■ **Text shown**

St. John Bakery Doughnuts // Not Without Salt St. John Bakery Doughnuts // Not Without Salt

Friday Donut (or doughnut) Day! It started sometime last year with the simple act of Gabe picking up doughnuts on Friday and then repeating himself the next week. Just like that a tradition was born. Now we all expect it, crave it, look forward to it and appreciate Friday’s all the more because of it.

We’ve used it as a chance to tour Seattle via their doughnut scene, although truth-be-told we’ve mostly landed back to Top Pot because I’m weak for their Salted Caramel Old Fashioned.

It wasn’t until the start of this school year that I started making the doughnuts at home. Three weeks in and, get this, my kids are begging for the store bought kind.

Sorry kids, I’m making you doughnuts. These doughnuts in particular.

It was these very doughnuts that had Gabe and I making the long trek from our little hotel in Notting Hill to St. John Bread & Wine across the street from Spitalfields Market. I know we went at least twice and it’s quite possible there was a third visit. It was because of these doughnuts (thanks, Molly for the heads up) and the bacon sandwich.

■ **Provided data**
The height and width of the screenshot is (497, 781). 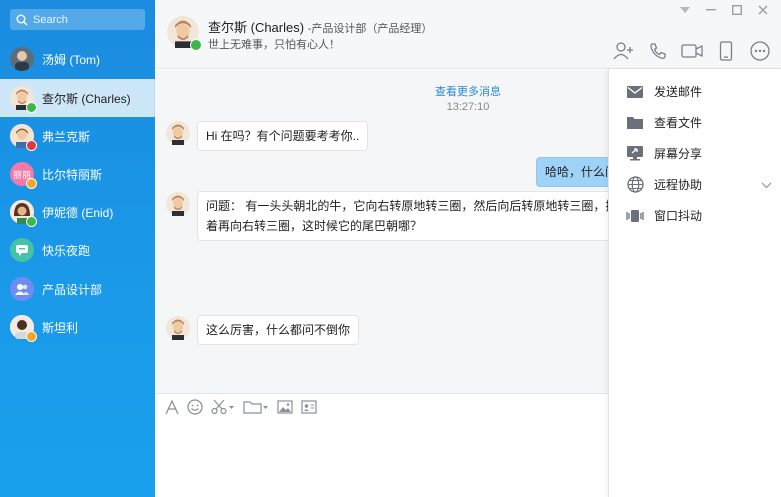 I want to click on menu-item-send-mail: 发送邮件, so click(x=695, y=92).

■ **Work to be completed**
In the doughnut post, which Top Pot doughnut does the writer admit to being weak for?

■ **Answer for the task**
The Salted Caramel Old Fashioned.